Start Source extract

Thread - Parts of processes that have their own execution path, registers, and stacks
Event - Asynchronous events that can be sent to threads
Pipe - Objects that provide a bidirectional data flow between 2 file handles
Socket - Communication endpoints that allow for data exchange between processes
Semaphore - Synchronization primitives that can be owned by multiple threads
Mutex - Synchronization primitives that can be owned by one thread at a time
RWLock - Special mutexes that allow multiple threads to read a resource at the same time, but only one to write to it
Timer - Objects that fire an event after a certain amount of time.
Module - Dynamically loadable kernel modules
Device - Hardware that's part of the system
Objects managed by the object manager are exposed to userspace through handles. Handles are opaque structures that refer to objects. They are created by the object manager whenever an object is opened. A process must own a handle to an object before using it. Each process has its own handle table, which is a table matching handles to objects. Handle table entries contain a pointer to the object and the permissions that the process has to access that object.
Object Namespace
Objects managed by the object manager can be given a name to identify it. The object manager maintains an internal object namespace that organizes named objects in a hierarchy. This allows for objects to be categorized and opened in a uniform matter. In order to implement the object namespace, the object manager defines a directory object type. Directory objects contain a list of directory entries, which are structures that map object names to object pointers. This allows for directory objects to contain objects in the namespace, including other directory objects. Each object maintains a link count that keeps track of how many directory entries point to it.
The only way for userspace to gain access to objects is through the object namespace. User applications can open objects in the namespace and get a handle to that object. When userspace code opens an object, it requests a specific interface. An interface is a set of methods that can be called. Each object can provide multiple interfaces. Calling one of an object's methods invokes a syscall that causes the object's methods to be executed in the executive or redirected to another process or over the network. In this way, the executive becomes a namespace manager and RPC system.
Memory Manager
The memory manager is responsible for managing virtual memory. The memory manager is made up of the physical memory manager, the virtual memory manager, and the kernel heap.
Physical Memory Manager
The physical memory manager allows passing out physical memory pages. In order to keep track of the system's physical memory, it first needs to know what physical memory is available. This information is collected by the kernel bootloader, and is passed to the kernel in an array of memory ranges. The memory ranges contain the start, size, and flags of the memory range. Once the physical memory manager has a map of available memory, it uses it to initialize the buddy allocator.
Virtual Memory Manager
The virtual memory manager is used to manage a process' address space. One of its major major responsibilities is keeping track of the virtual memory used by each process. It uses structures called Virtual Address Descriptors, or VADs, for this purpose. VADs contain information about a specific region of virtual memory in a process's address space, including its start, size, and type. Every process has a set of VADs organized by memory address in an AVL tree, which allows the memory manager to find a VAD that corresponds to a certain address.
Section Objects
The virtual memory manager also implements section objects. Section objects are objects that map parts of a process's virtual address space. They are the basis on which memory-mapped files and shared memory are built. A section object is used to map a portion of the virtual address space to either physical memory or a file. Once a section object is created, it can be mapped into an address space by mapping a view of it. A view of a section object refers to a specific portion of the object that the section object refers to.

End Source extract
Start Material

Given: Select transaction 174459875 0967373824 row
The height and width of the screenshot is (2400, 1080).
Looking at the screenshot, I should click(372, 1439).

End Material

Resume the operating system design notes on the object manager and memory manager, continuing from their last sentence about section object views.

Mapping a view of a section object reserves a portion of the address space but does not commit it. This is used to implement a scheme called demand paging. Demand paging is a mechanism by which pages are only allocated once they're accessed. Since the mapped view of the section object isn't committed, accessing it causes a page fault. The page fault handler consults the VAD tree for the process, and upon learning that the memory faulted on is occupied by a section object, it commits the memory. For physical-memory backed sections, it allocates a physical page and maps it. For file-backed sections, the same process occurs, but the file data is then read into memory.
Kernel Heap
The kernel heap is used for allocating kernel data structures. It heavily relies on both the physical and virtual memory managers to get memory for allocations. The functions the kernel heap implements are allocation, freeing, and reallocation.
The kernel heap is made up of 2 suballocators, a heap allocator and a slab allocator. The heap allocator is a large area of memory, which is subdivided into chunks. It reuses the buddy allocator that is used by the physical memory manager. It is mainly used to allocate strings and buffers which do not have a predetermined size, as well as infrequently allocated objects.
The slab allocator is used for objects that are allocated often, like threads and inodes. The way the slab allocator works is that there are slab caches for each type of object. Each slab cache contains several slabs, which are blocks of memory with a predefined size. The advantage of using the slab allocator is that slabs in a cache can be reused. When allocating from a slab, it searches for a slab that's free and returns it. When freeing a slab, it just marks the slab as free. That way, freed slabs can be easily reused, with no need to search for more free memory or perform splitting or coalescing of chunks.
Virtual Filesystem
The executive’s virtual filesystem, or VFS, provides a filesystem abstraction. It allows for multiple different filesystems to be accessed in a uniform manner. The virtual filesystem in my OS is based on the Unix filesystem. The VFS uses a node graph to keep track of the filesystem hierarchy. Volumes can be added to the filesystem tree by mounting them on a directory.
The VFS implements several object types. In order for the VFS to have security and reference counting, its object types are managed by the Object Manager. This allows for files and directories to be secured by access control lists and contain a reference count so that they're removed when they're no longer in use.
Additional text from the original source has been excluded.